Despite the importance of transcriptional regulation, however, transcriptionally independent activities of p53 also play a role in mediating at least some of its downstream effects, most notably the induction of apoptosis. These functions of p53 include the relocalization of death receptors to the cell surface, a direct role for p53 in the mitochondria and an ability of p53 to regulate translation by direct binding to the 5′ untranslated region of certain mRNAs. Numerous p53-dependent target genes have been identified that play a role as downstream effectors of each p53 function. For example, the cyclin dependent kinase inhibitor p21Waf1/Cip1 is a direct p53 target and deletion of this gene significantly reduces the cell cycle arrest response to p53. More recently, the ability of p53 to participate directly in DNA repair has been shown to be associated with the activation of a ribonucleotide reductase, named p53R2.

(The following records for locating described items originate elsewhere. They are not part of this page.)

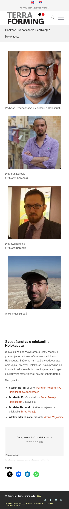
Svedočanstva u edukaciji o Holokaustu (33, 460)
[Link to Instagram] (61, 500)
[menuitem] (50, 18)
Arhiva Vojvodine (54, 417)
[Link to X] (45, 500)
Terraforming (10, 460)
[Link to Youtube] (56, 500)
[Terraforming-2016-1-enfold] (28, 18)
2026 (39, 496)
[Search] (50, 18)
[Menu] (59, 18)
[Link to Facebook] (50, 500)
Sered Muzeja (28, 411)
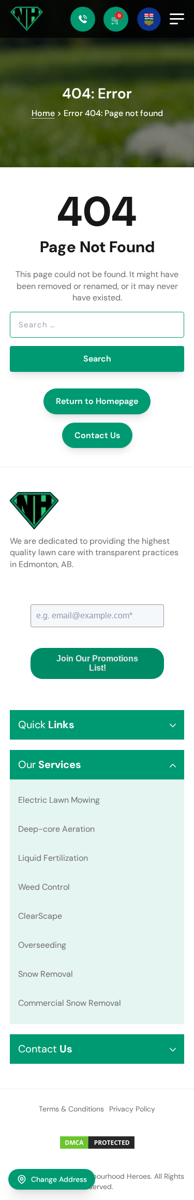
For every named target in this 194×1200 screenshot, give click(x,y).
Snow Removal (45, 973)
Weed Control (44, 886)
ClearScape (40, 915)
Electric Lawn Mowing (59, 799)
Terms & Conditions (71, 1109)
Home (43, 113)
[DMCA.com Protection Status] (97, 1142)
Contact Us (97, 435)
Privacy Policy (132, 1109)
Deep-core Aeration (56, 828)
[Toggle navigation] (177, 19)
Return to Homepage (97, 401)
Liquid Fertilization (53, 857)
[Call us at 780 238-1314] (82, 19)
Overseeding (42, 944)
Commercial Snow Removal (69, 1002)
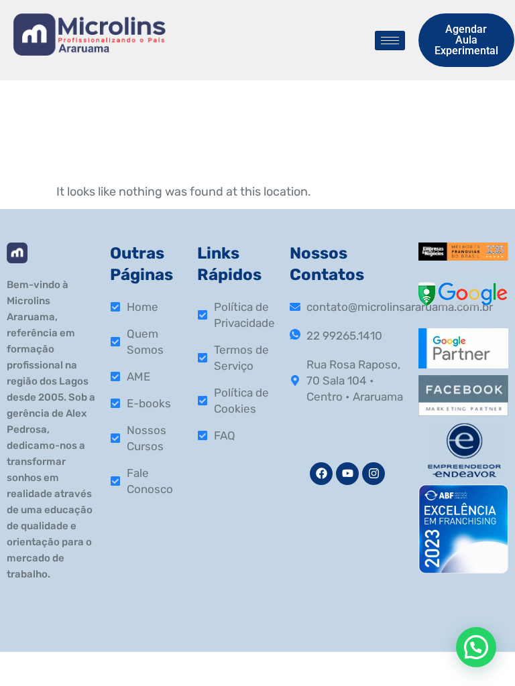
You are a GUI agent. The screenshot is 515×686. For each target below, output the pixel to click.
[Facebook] (321, 473)
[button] (476, 647)
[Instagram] (373, 473)
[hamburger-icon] (390, 40)
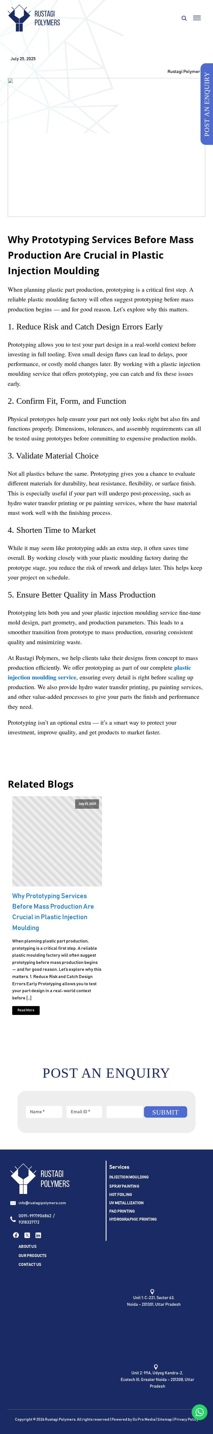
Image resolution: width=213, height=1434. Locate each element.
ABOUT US (28, 1247)
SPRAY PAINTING (124, 1186)
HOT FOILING (120, 1195)
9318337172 (29, 1222)
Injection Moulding (129, 1177)
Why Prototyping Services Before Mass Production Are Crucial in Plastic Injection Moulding (53, 912)
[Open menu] (196, 18)
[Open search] (184, 18)
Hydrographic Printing (133, 1219)
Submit (165, 1112)
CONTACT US (30, 1265)
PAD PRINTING (122, 1211)
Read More (25, 1010)
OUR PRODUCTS (33, 1256)
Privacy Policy (186, 1420)
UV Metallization (126, 1203)
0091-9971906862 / (37, 1216)
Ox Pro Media (144, 1420)
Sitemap (164, 1420)
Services (119, 1167)
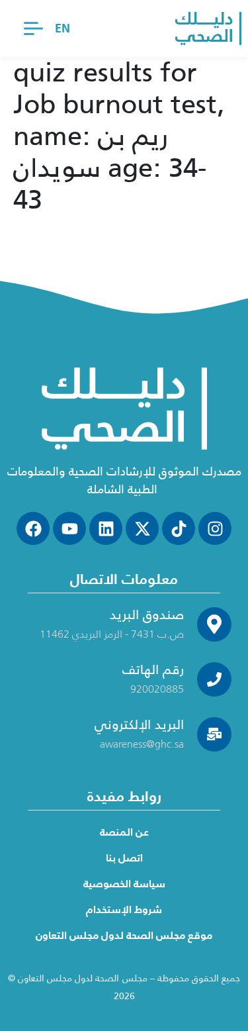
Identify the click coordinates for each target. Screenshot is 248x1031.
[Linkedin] (105, 528)
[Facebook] (33, 528)
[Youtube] (69, 528)
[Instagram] (214, 528)
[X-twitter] (142, 528)
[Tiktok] (178, 528)
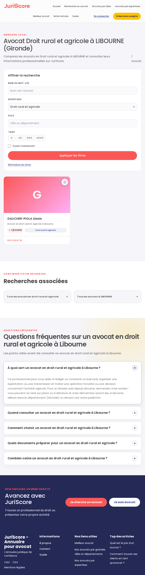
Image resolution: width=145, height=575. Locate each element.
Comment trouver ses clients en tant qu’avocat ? (123, 558)
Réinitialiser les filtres (19, 164)
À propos (45, 543)
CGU (7, 562)
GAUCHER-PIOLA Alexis (24, 219)
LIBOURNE (16, 230)
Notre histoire (61, 16)
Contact (44, 549)
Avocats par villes (101, 6)
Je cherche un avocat (86, 502)
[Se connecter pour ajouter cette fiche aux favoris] (64, 182)
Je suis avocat (124, 502)
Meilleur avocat (41, 16)
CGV (15, 562)
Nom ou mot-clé (18, 83)
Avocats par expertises (127, 6)
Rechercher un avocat (76, 6)
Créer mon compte (127, 16)
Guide (75, 16)
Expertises (15, 99)
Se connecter (101, 16)
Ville (11, 115)
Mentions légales (14, 567)
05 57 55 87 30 (14, 240)
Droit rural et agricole (46, 230)
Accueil (56, 6)
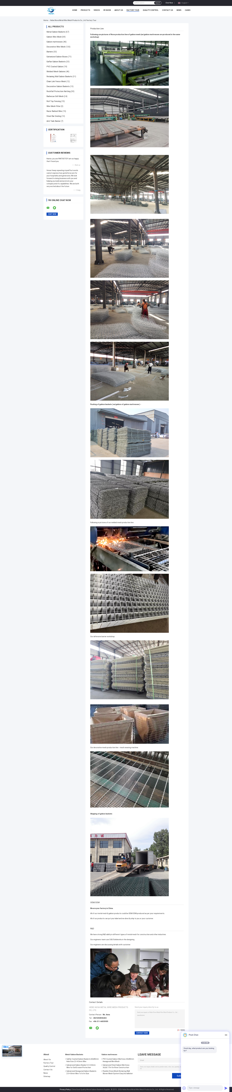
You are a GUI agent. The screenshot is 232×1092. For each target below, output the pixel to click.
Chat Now (169, 3)
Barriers (50, 52)
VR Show (107, 10)
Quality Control (150, 10)
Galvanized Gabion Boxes (57, 57)
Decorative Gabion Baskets (58, 86)
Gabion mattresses (55, 42)
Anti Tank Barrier (53, 121)
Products (85, 10)
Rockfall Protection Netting (58, 91)
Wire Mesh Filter (53, 106)
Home (74, 10)
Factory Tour (133, 10)
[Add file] (184, 1088)
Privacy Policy (65, 1089)
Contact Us (167, 10)
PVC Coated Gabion (55, 66)
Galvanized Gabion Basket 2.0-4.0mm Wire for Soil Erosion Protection (81, 1066)
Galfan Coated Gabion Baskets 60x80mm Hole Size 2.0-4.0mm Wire (82, 1060)
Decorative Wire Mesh (56, 47)
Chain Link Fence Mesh (56, 81)
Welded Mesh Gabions (56, 71)
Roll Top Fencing (54, 101)
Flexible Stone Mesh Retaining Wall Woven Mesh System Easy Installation (118, 1072)
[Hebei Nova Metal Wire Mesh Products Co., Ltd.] (51, 10)
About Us (118, 10)
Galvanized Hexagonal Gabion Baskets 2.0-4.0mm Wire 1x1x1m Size (81, 1072)
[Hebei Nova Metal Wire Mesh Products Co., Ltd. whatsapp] (56, 208)
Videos (97, 10)
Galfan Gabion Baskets (56, 61)
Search (157, 3)
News (179, 10)
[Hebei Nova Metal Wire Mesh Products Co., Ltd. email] (50, 208)
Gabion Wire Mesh (54, 37)
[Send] (226, 1088)
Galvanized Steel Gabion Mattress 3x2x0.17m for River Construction (116, 1066)
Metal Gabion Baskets (56, 32)
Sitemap (47, 1076)
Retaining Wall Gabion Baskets (59, 76)
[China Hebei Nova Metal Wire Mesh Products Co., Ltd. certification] (53, 138)
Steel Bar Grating (54, 116)
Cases (187, 10)
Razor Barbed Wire (54, 111)
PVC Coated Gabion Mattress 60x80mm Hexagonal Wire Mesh (118, 1060)
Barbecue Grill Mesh (55, 96)
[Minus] (226, 1034)
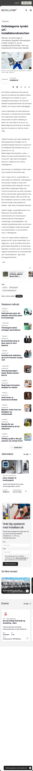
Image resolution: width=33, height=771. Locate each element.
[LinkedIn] (17, 87)
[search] (26, 10)
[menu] (31, 10)
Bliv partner (26, 3)
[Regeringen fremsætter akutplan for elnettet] (16, 384)
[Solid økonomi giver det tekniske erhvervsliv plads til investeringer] (16, 313)
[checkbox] (3, 558)
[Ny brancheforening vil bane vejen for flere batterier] (16, 341)
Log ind (17, 3)
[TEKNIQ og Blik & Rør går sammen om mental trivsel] (16, 437)
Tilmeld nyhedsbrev (10, 564)
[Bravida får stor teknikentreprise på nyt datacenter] (16, 424)
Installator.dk (14, 80)
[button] (30, 267)
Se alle (25, 454)
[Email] (25, 87)
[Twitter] (21, 87)
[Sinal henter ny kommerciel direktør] (16, 396)
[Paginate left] (3, 477)
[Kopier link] (29, 87)
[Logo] (9, 10)
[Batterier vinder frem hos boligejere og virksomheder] (16, 409)
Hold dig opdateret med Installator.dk (16, 768)
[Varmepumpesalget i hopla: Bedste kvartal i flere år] (16, 370)
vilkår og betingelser (21, 558)
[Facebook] (13, 87)
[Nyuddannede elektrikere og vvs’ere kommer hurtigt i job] (16, 355)
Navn (4, 542)
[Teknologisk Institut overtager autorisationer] (16, 326)
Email (4, 548)
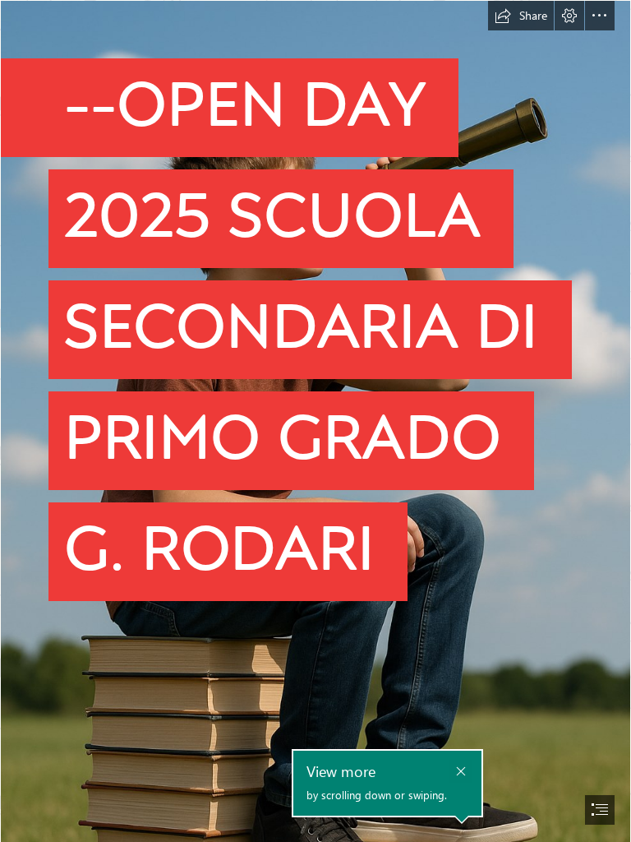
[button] (521, 15)
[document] (315, 421)
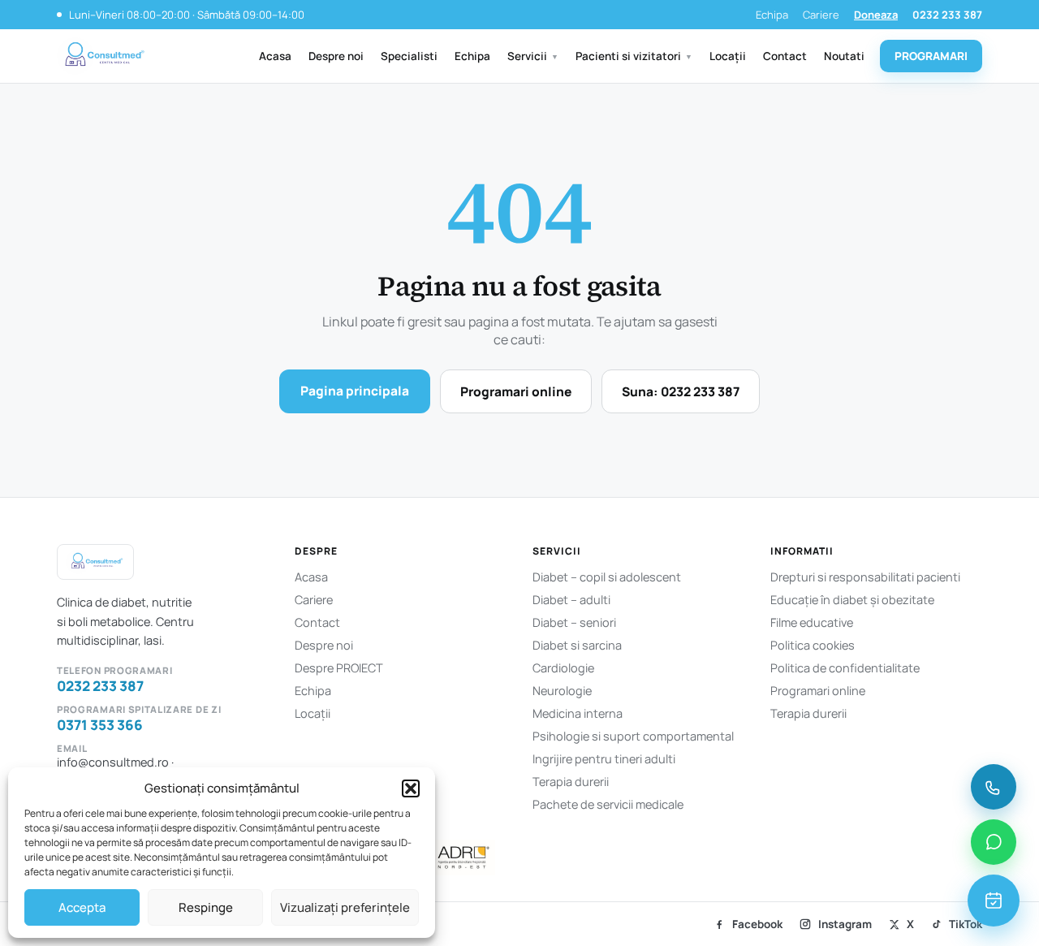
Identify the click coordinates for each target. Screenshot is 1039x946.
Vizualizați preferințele (345, 907)
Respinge (206, 907)
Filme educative (811, 622)
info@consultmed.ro (113, 762)
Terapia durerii (570, 781)
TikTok (965, 924)
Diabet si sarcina (577, 645)
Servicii (532, 56)
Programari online (515, 391)
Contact (785, 56)
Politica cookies (812, 645)
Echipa (772, 14)
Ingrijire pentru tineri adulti (603, 759)
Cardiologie (563, 668)
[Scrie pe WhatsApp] (993, 842)
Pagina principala (354, 391)
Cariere (821, 14)
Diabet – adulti (571, 599)
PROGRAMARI (931, 56)
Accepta (82, 907)
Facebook (757, 924)
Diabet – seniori (574, 622)
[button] (411, 788)
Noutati (844, 56)
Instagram (845, 924)
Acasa (275, 56)
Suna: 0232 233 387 (680, 391)
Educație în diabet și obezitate (852, 599)
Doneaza (876, 14)
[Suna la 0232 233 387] (993, 787)
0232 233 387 (947, 14)
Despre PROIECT (339, 668)
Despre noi (336, 56)
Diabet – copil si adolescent (606, 577)
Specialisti (409, 56)
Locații (727, 56)
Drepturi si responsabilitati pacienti (865, 577)
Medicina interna (577, 713)
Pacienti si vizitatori (634, 56)
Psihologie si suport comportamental (633, 736)
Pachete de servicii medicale (607, 804)
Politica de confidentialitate (845, 668)
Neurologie (562, 690)
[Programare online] (994, 901)
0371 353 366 (100, 724)
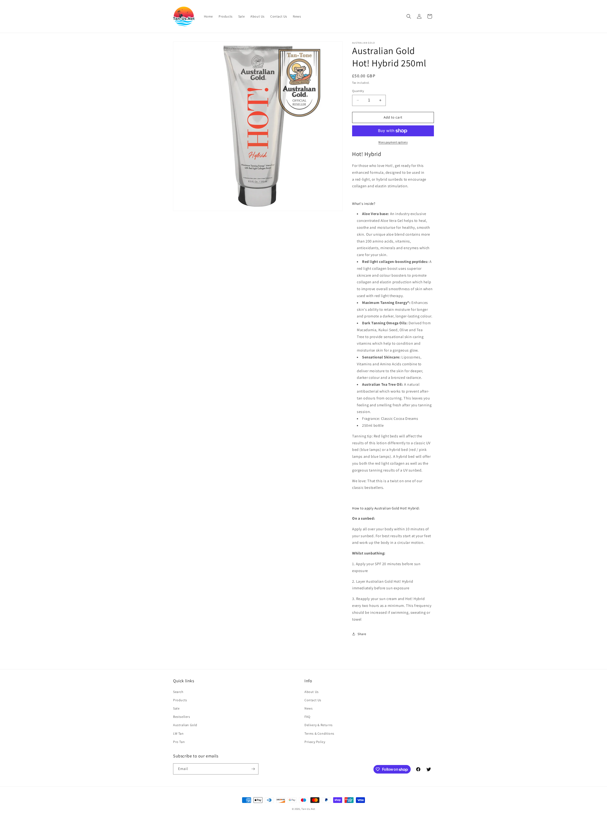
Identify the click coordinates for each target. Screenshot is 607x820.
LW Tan (178, 733)
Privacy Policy (314, 742)
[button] (409, 16)
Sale (176, 708)
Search (178, 692)
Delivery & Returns (318, 725)
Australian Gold (185, 725)
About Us (311, 692)
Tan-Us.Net (308, 809)
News (308, 708)
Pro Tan (179, 742)
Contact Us (312, 700)
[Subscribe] (253, 768)
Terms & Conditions (319, 733)
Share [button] (362, 634)
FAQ (307, 717)
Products (180, 700)
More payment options (393, 142)
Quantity (358, 91)
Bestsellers (181, 717)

Although a physiological role for p53 in aging is controversial, studies with different mouse models indicate a delicate balance between the tumor suppressive and agepromoting functions of p53. apoptosis and cellular senescence can lead to aging phenotypes, possibly by depletion of important stem cell and other stromal cell pools. Thus, integration of DNA damage signaling by p53 has been optimized to balance the beneficial effects of tumor suppression against the detrimental effects of tissue degeneration. . Insights into the role of p53 in aging are also derived from studies of human populations. Human p53 has a Pro/Arg polymorphism at amino acid residue 72. Humans carrying one or two copies of the Pro or Arg p53 form have been studied for cancer susceptibility, mortality and survival. p53Arg is a more potent inducer of apoptosis than the p53Pro form. A prospective study done by the same group in 1226 subjects aged 85 or over showed that the Pro/Pro carriers had a 41% increased survival, despite a 2.54-fold increase in cancer mortality, compared to the Arg/Arg carriers. The authors suggested that in older survivors, p53Arg protected against cancer more efficiently than p53Pro but at the cost of a diminished life span.